Panique et suffocation

Lors des dégazages de l’usine ou du redémarrage de ses unités, les gaz orangés qui s’échappent dans le ciel créent des mouvements de panique et des suffocations dans les quartiers aux alentours. « Des petits enfants qui suffoquent, tu peux entendre des sifflements. Des patients avec des larmoiements aux yeux, des yeux rouges qui les picotent et même des troubles cutanés. Donc ce n’est pas seulement une souffrance respiratoire, cela peut gêner aussi d’autres systèmes du corps », constate le médecin.

Au-delà de la population, le secteur de la pêche et de l’agriculture sont aussi durement touchés.
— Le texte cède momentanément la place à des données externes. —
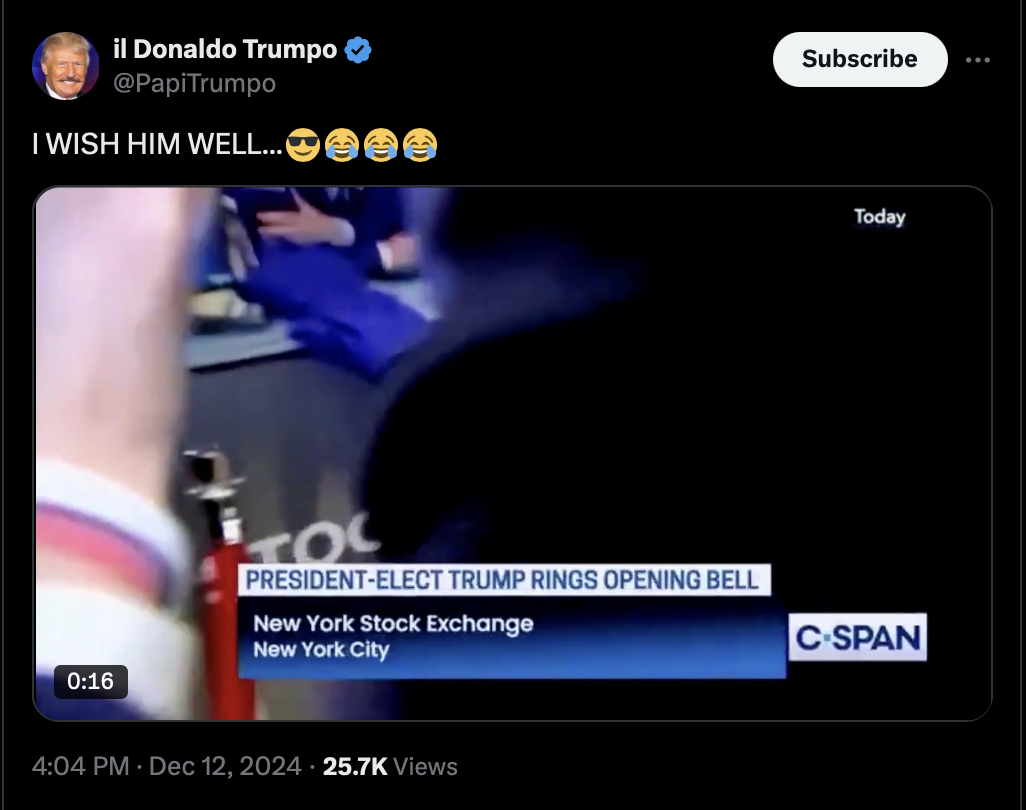Click the I WISH HIM WELL text
Screen dimensions: 1026x810
157,144
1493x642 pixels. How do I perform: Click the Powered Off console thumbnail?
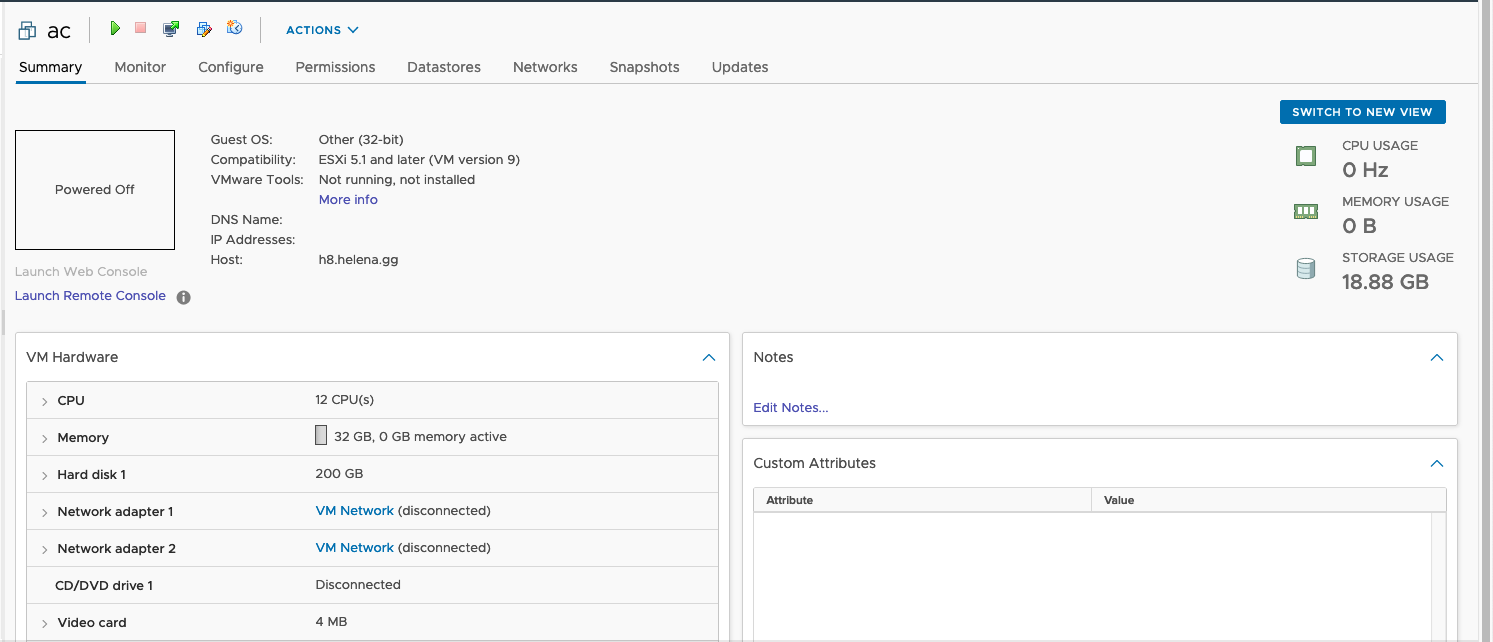click(95, 190)
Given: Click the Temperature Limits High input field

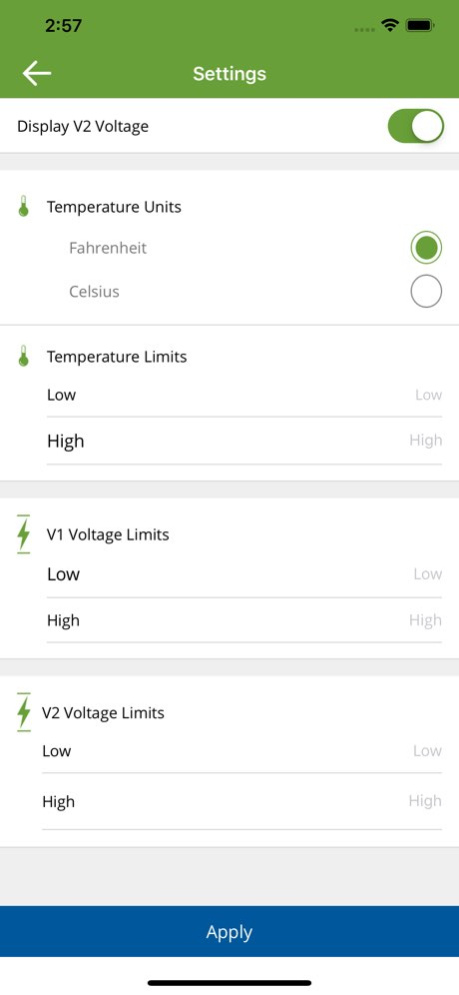Looking at the screenshot, I should (244, 441).
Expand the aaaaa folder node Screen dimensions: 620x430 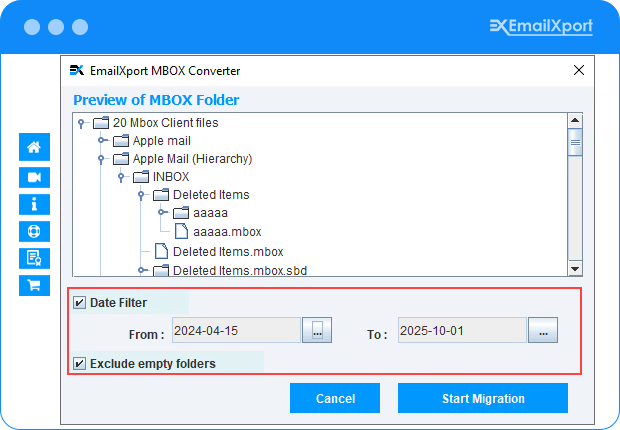pos(161,213)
Kilani Ben Youssef, un agriculteur, subit souvent des pertes dans ses cultures. « Quand il pleut, l’oasis et mon potager est plus affecté par la pollution que via l’air et quand il y a du vent, c’est pire, j’ai au moins un hectare et demi qui peut être endommagé par les particules fines, déplore-t-il. Pour moi, la seule solution, c’est de fermer ce groupe chimique. D’ailleurs je l’appelle "Le monstre" et non pas le groupe chimique. »

Un monstre qui emploie plus de 4 000 personnes et qui est considéré comme l’une des industries les plus importantes pour l’économie du pays.